While Netflix powers its algorithms on data from viewer behavior, CVS pharmacy doesn’t care as much about web visitor activity, but keeps a hawk-like watch on sales per square foot and year-over-year growth.  

Read more: Here's How Luxury Clothing Brands Can Prosper in the Sharing Economy

An organization needs to first determine which customer data metrics are most important to them, interpret those insights, identify business problems both implicit and explicit in the data, design a course of action, implement it, monitor the results and reiterate. That’s a significant time and investment commitment for any organization, to say nothing of roadblocks from internal resistance. 

Only 8 percent of the 212 respondents surveyed are in the “metrics management” stage, meaning they consistently identify CX metrics and use them to drive priorities and strategic decision-making. 

2) There isn’t sufficient leadership around CX initiatives

About two-thirds of respondents have a senior CX leader and dedicated CX team in place. However, a CX leader that isn’t part of the C-suite, such as a VP of customer support, has less clout in pushing for CX as a strategic priority outside of their department. Yes, teams can collaborate, but too often they’re impeded by competing objectives. 

To understand the data, Temkin divided the surveyed organizations into two groups: those with a CX maturity level above 48 (CX leaders) and those below 48 (CX laggards). While the CX laggards struggled with limited leadership buy-in or lack of access to data, the advanced organizations identified “other competing priorities” as the top obstacle (59 percent), followed by “limited funding” (48 percent) and “conflict across internal organizations” (47 percent).

They following graphic shows the industries of the CX leaders (left) and CX laggards (right).

Customer experience strategy

“Once organizations get clear on CX strategy and leadership,” said Temkin, “the next thing you start running into is limited funding and conflict because you’re trying to do more ambitious things and starting to disrupt the organization.” 

3) Customer empathy isn’t part of the company culture

From the perspective of organizational culture, general empathy for the customer might seem like the top predictor of CX ripeness. It’s true – but it’s not the whole picture. Eighty percent of CX leaders agreed with the statement “Our organization demonstrates empathy for its customers” compared to just 37 percent of laggards. Intriguingly, those that demonstrated empathy for customers, were also more likely to do so for employees. 

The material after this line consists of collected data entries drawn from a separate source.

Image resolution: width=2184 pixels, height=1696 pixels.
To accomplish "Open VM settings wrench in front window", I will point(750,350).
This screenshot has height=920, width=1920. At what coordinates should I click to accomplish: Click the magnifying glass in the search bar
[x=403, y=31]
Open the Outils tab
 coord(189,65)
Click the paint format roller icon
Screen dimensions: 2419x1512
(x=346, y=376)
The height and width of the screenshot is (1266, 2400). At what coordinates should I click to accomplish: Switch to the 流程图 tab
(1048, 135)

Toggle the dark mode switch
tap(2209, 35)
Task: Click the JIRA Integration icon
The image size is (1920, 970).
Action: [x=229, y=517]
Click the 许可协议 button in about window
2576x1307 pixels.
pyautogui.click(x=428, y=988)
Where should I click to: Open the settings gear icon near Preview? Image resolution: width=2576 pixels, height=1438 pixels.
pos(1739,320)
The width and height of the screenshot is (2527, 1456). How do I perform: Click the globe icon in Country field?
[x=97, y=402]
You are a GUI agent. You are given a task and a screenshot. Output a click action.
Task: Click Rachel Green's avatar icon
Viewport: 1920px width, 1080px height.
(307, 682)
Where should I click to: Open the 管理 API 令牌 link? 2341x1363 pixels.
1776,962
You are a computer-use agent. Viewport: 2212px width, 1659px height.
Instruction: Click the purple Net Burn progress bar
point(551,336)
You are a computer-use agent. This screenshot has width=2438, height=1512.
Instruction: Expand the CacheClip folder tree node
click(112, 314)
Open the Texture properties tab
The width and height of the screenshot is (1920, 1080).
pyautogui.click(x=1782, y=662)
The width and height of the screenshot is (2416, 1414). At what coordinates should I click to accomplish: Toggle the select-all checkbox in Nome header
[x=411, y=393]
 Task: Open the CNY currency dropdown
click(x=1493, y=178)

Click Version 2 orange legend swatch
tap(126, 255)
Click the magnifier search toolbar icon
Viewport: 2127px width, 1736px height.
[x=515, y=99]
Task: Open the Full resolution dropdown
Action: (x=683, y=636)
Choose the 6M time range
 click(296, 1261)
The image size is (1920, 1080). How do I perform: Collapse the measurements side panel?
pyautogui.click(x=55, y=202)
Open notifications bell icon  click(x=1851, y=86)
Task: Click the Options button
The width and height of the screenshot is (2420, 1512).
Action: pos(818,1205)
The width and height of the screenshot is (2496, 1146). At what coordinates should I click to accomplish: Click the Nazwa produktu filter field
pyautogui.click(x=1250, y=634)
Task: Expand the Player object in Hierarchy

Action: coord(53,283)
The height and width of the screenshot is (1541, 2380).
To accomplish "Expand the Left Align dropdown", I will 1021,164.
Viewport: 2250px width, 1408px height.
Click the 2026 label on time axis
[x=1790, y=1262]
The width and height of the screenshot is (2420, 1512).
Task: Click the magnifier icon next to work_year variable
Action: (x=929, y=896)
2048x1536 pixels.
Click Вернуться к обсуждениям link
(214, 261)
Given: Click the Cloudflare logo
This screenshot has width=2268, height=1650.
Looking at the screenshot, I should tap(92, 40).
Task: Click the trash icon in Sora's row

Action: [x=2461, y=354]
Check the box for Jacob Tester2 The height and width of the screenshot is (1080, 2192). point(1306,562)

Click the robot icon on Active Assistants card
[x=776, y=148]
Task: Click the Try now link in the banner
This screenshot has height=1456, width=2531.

Read more: Trends in CX Design & Strategy - What Customers Think vs. What Brands Think 

Aside from empathy, however, CX leaders also tended to dominate in the use of data and analytics to make key decisions, were more likely to make improvements without significant internal resistance, and more rapidly recognize and adapt to changes in the marketplace. It goes to show that empathy alone isn’t sufficient. Organizations must be prepared to act on those insights in an agile way – meaning they cannot resist change. 

“If I can understand how someone feels and I can understand my role in making them feel that way and I change what I do based on that understanding, those three things collectively are what I would call organizational empathy,” said Temkin.